I am starting to branch out - to meet other single women in my community. I need to start to socialize with other women who aren't part of a couple instead of being a 3rd wheel with my married friends. And also to become friends with women who have gone through divorce who can relate to what I'm going through.

It is a big deal for me, to stop identifying as a "married woman" and start identifying as a "single woman". Because we didn't have kids and he's been gone a year and I have to start making baby steps out into the big, bad world.

I can't even imagine dating anyone else besides my STBXH, but its early days yet. I still miss him so much every day.


----------



## NoWhere (Oct 2, 2012)

dontpanic said:


> I am down with a bad cold, but besides that I am having a good week.
> 
> I am religious Jewish so I live in a small community. One of my married neighbors introduced me to a divorced woman friend of hers who lives in the area. This woman told me that she organizes social events among the single women in our area so I gave her my contact info.
> 
> ...


That sounds great. Wish I had something like that here. I can identify with the fear of dating someone else all too well. This last week has shown me that I haven't moved on at all. No matter how much I bottle up my fears and sadness its still in there waiting to bust out at the seams. I think if I met someone going through the same thing to hang out with it would be much easier.

Hope your cold gets better.


----------



## dontpanic (Feb 23, 2012)

NoWhere - Thank you for sharing. Although you may feel at times that "you haven't moved on at all", its really two steps forward, one step back. You are making progress, you will have setbacks along the way when you feel like nothing has changed. Believe me, I know. 

Sending you (((hugs))) and strength to move forward.


----------



## dontpanic (Feb 23, 2012)

I haven't visited TAM for over a week and it feels like a year. I finally got over my cold and then I was just depressed. For about 2 days somewhere in there I was hopeful, but then I was depressed again.

I met the divorce lawyer for the first time last week. I also had to spend several hours with my STBXH on pragmatics yesterday. Then I binged on ice cream even though I handled him well and was not emotional. Or maybe *because* I did well and was not emotional, after he left I was pretty messed up.

I got together with a group of women last night - some neighbors had invited me for a small gathering (5 pple altogether).

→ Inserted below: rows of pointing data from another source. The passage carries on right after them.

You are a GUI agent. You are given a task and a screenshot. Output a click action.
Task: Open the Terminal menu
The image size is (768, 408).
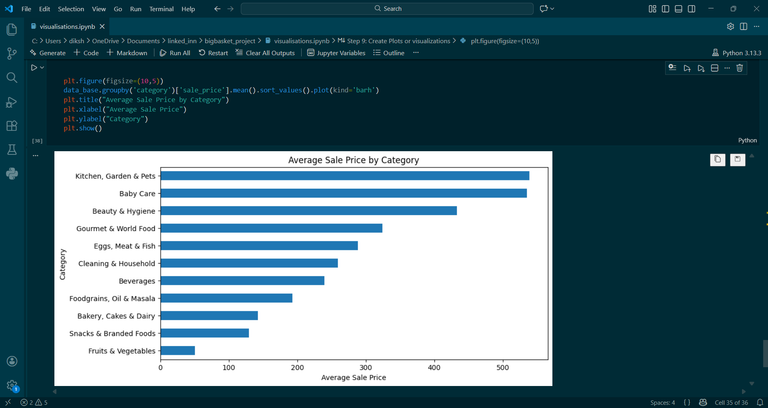(161, 9)
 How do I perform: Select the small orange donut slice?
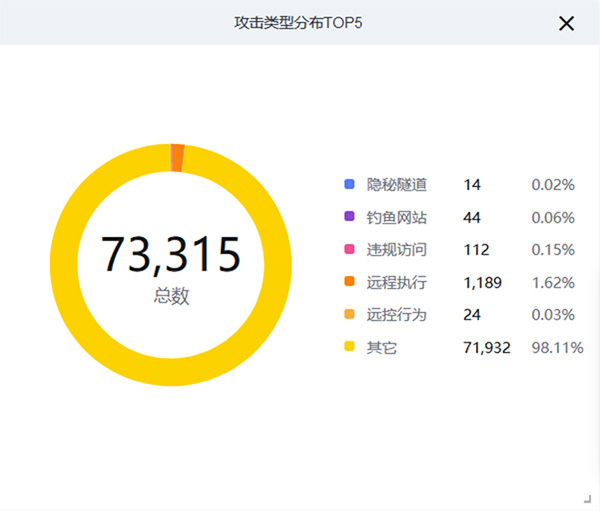click(177, 158)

They are all 15-20 years older than me - in their late 50s/early 60s. Most of them were dealing with eldercare issues and had grown kids. I have no kids and my mom died already. They were nice to me and I could relate somewhat, but they are in a different stage of life. 

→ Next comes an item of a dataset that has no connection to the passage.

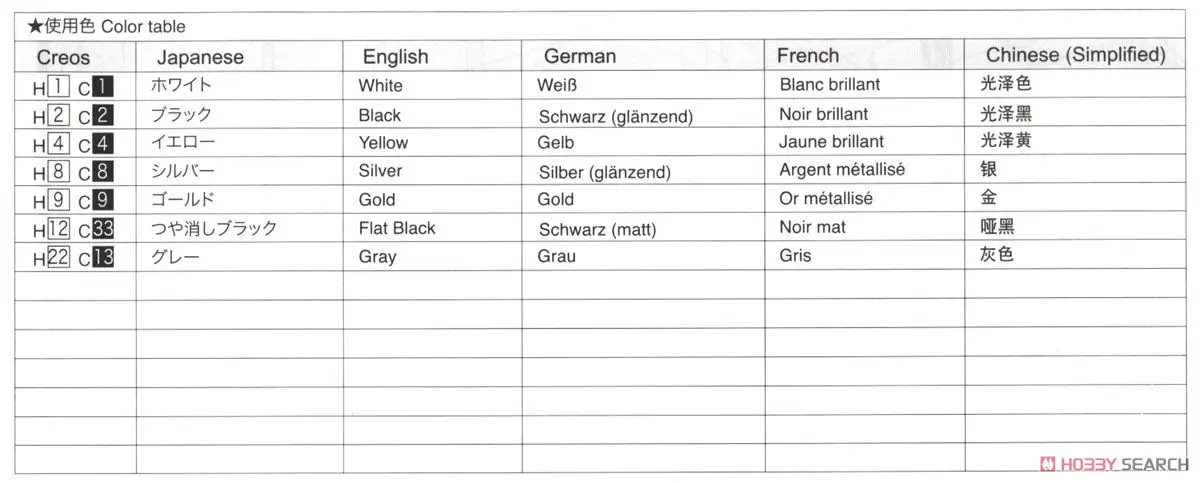Select the English cell 'Yellow'

pyautogui.click(x=383, y=143)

My friends are all busy with kids and homework and carpool and Costco.

So far nothing has panned out as far as meeting other singles/divorced women.

I don't feel like I belong anywhere.

I have been missing my brother (who died) a lot this week and also my Mom. I feel like my grief bounces around between missing my hub, missing my mom, missing my bro. Nothing seems to make sense anymore.

Last week, my STBXH told me he is working on writing a letter explaining how he feels. This is in response to me giving him a "Dear John" letter at the beginning of December saying that I was going to actively pursue a divorce. Its 6 weeks later and he says he is working on writing down what he feels but is fearful of giving me his letter because of how I will respond. He says he feels a lot of shame and fears being ridiculed for his feelings. At least he admits that it comes from him, not from me. He says he knows I have been understanding about his MLC and have not ridiculed him. He is just so scared of admitting how he feels, even to himself. The other few times in the last two years that he struggled before sharing how he felt was when he told me that he wasn't attracted to me physically anymore (no sh*t Sherlock - we hadn't had sex in months at that point) and then a year later when he told me he didn't see any hope of us reconciling as a couple (also a no brainer). So I know that when he finally does give me this letter - although difficult for him to quantify his feelings - it will likely not tell me anything that I don't know already from his actions (or inaction.) But, I know it is still going to hurt - so I have s/t to look fwd to.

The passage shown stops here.